I just bought a new copy of James McClure's first novel, The Steam Pig. First published in 1971, it is a police procedural set in South Africa and is the first in a series starring an Akfrikaner and his Zulu partner. I bought a used paperback copy of it some 20 years ago on the advice of an old bookseller on the south side of Chicago. (Her store was stuffed to the ceiling with books, poorly lit, drafty, and always filled with cigarette smoke, but I got a lot of wonderful stuff from her over the years.) I also acquired the rest of the books in the series. Of course, I never got around to reading them - but I have thought about them on and off over the years. (The gestation period for me to starting reading something after I buy it can sometimes be a decade or more.)
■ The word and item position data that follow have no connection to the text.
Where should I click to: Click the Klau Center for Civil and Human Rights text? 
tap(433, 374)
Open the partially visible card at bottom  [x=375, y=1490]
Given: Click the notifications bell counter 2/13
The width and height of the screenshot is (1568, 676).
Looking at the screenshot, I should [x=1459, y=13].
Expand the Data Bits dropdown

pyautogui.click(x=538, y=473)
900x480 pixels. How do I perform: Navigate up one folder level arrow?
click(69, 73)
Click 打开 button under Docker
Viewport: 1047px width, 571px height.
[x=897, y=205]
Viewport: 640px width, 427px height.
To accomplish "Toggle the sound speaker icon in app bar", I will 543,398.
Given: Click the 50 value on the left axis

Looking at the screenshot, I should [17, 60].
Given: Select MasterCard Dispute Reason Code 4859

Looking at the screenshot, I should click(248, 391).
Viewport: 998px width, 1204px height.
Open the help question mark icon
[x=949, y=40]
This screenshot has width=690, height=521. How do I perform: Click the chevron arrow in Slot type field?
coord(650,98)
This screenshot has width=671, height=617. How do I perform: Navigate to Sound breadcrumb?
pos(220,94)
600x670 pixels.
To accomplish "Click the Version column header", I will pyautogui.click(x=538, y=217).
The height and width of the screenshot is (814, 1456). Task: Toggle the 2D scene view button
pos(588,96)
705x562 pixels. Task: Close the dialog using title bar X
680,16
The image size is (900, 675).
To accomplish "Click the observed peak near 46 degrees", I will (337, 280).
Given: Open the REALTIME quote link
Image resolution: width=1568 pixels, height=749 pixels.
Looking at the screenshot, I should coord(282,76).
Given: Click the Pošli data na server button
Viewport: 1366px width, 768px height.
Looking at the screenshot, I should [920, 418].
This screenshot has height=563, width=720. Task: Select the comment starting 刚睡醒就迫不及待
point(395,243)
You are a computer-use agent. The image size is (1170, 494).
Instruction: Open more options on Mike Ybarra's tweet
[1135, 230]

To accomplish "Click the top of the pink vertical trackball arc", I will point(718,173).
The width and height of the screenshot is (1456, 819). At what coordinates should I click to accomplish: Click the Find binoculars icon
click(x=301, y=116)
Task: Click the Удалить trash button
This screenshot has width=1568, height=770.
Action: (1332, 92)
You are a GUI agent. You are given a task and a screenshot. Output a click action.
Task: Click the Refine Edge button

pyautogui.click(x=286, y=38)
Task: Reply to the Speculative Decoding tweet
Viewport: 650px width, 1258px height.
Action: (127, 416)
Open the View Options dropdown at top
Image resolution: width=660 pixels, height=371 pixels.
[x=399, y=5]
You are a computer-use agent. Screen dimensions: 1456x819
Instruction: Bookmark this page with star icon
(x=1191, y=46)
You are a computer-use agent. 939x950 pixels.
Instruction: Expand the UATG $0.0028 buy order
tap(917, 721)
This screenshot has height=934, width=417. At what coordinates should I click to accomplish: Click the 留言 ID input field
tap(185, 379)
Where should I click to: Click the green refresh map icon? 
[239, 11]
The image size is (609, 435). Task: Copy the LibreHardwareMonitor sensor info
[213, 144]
For whatever reason, I've become interested in reading McClure now. The problem is all of his books are packed away in boxes and stored in the crawlspace of my dad's house in Chicago - some 700 miles away. I recently picked up a copy of Snake, McClure's fourth in the series, as back up travel reading. Which means I've purchased two of these books twice.
I just found out that my dad might be moving next year - and that I have a year to figure out what to do with the 20 or so boxes of books in his crawlspace. Realistically, I have room for maybe two boxes of these books. The rest will have to go. Even if he weren't moving, how long are we allowed to keep boxes in our parents' houses after we've moved away?
I know I have McClures to rescue, plus several Jim Thompson pulps - actually, maybe a lot of noiry/pulpy things from a phase I went through way back then. I have been wanting to rescue my copy of The Best of Frederic Brown with the Richard Corben cover - something I had forgotten about until I read OlmanFeelyus's review of it last summer. I salvaged all my Philip K. Dicks several years ago but I know I still have some old SF paperbacks I want. Boxes of old issues of The New Yorker? I love my old copies of that magazine but I think they take up too much space. Getting rid of them will hurt. The rest of these books? Obviously, I don't need them all. I'm going to take pictures of what I discard and this record of biblio-exsanguination will be proof that I don't keep everything and that I am not some demented hoarder. Is one even a hoarder if one only collects one kind of thing?
Lastly - I think it is a good thing I have a new copy of The Steam Pig as I think this is the cover of the copy that is in storage. Can't comfortably read that in pubic, can I?